見事に鳩尾にくらい、男は後ろにふっとばされた。
「ローズマリー様、大丈夫ですか?」
「アリア、腕は落ちていないようね。あと二人も拘束できるかしら?」
アリアはチラリと男2人に目をやる。
「お任せください。」
「んだと?!男に勝てるわけねぇだろ!」
男2人がアリアめがけて飛び込んできたが、あっという間にふたりを投げ飛ばし、3人とも拘束した。
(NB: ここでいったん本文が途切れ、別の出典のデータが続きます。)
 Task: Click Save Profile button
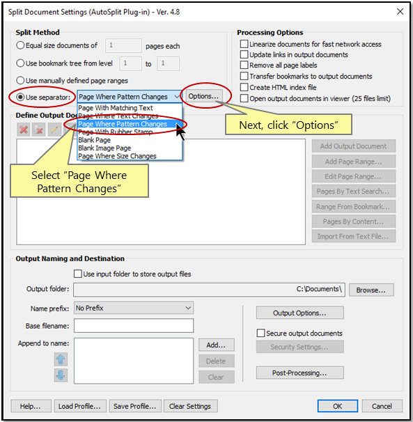coord(135,406)
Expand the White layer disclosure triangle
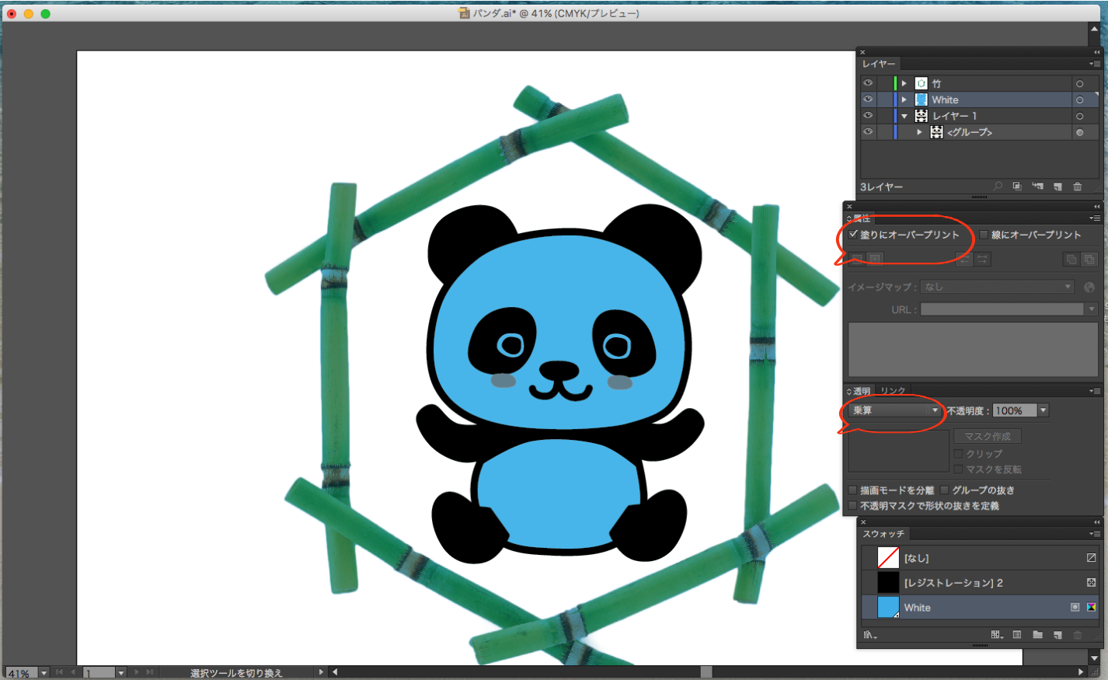Image resolution: width=1108 pixels, height=680 pixels. click(x=904, y=99)
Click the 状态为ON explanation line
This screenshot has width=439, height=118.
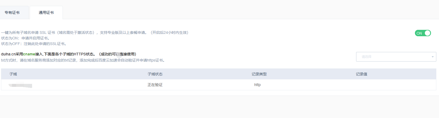pyautogui.click(x=26, y=38)
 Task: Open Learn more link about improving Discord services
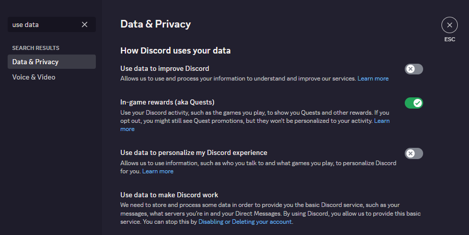[x=373, y=79]
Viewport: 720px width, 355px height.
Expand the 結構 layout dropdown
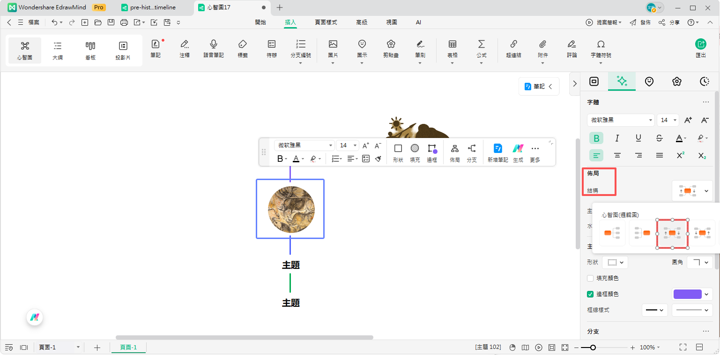[x=706, y=191]
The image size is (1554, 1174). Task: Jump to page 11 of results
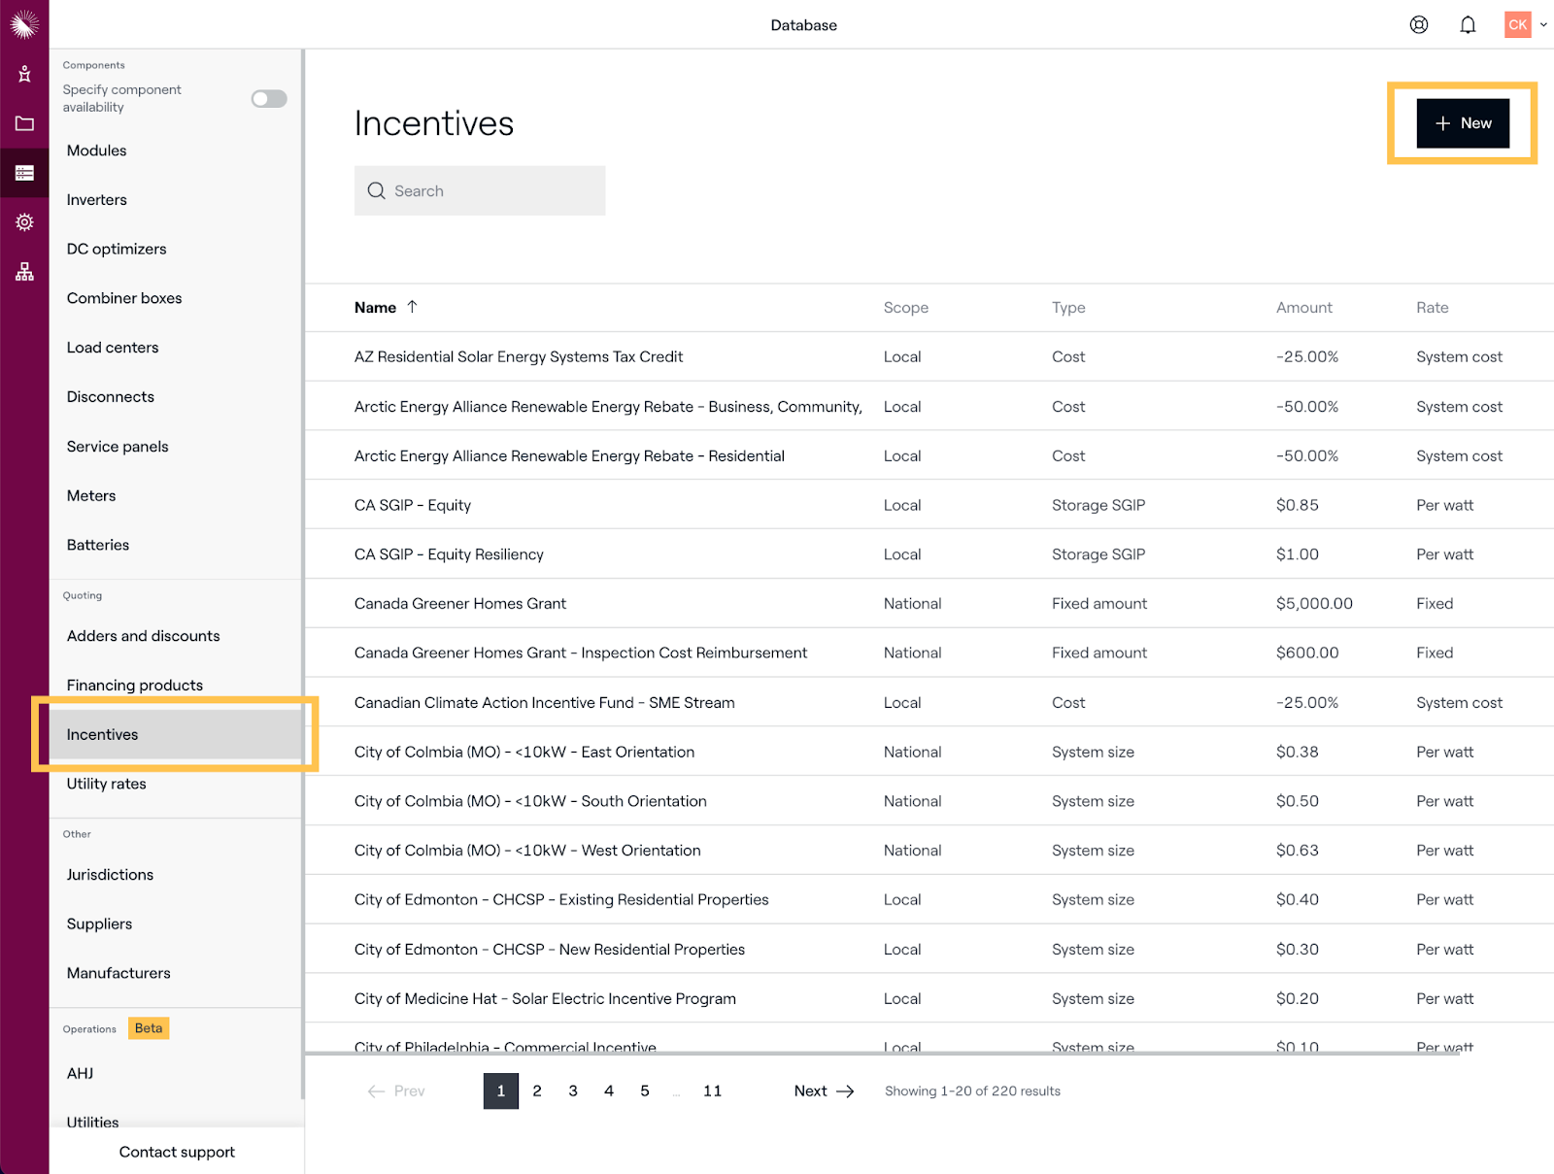pos(712,1091)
「あ、言い忘れてましたわ。アリアは隣国の特殊部隊に所属していましたので、これぐらい容易いですわ。」
イザベラはジリジリと後ろに下がる。
「なんなのよ、あんたはっ!どれだけ私の邪魔をすれば気が済むのよっ!!」
イザベラは自分のドレスをめくりあげ、隠していたナイフを両手に持ち、刃先をローズマリーに向けた。
「そんな物騒な物、早く捨てなさい。」
ローズマリーはイザベラとの距離を少しずつ縮める。
「来ないでよ!本当に刺すわよ!」
アリアはイザベラがどう出るのか、イザベラの動きを見ている。
「刺せるものなら刺しなさい。」
ローズマリーはイザベラの両手首をがっしりつかみ、ナイフの刃先をローズマリー自身の胸に向けさせ、今すぐにでも胸を突き刺すような形になった。
「……っっ!!」
「どうしたの?早く刺しなさい。」
ローズマリーがそう言うと同時に、ゲストルームの扉が勢いよく開いた。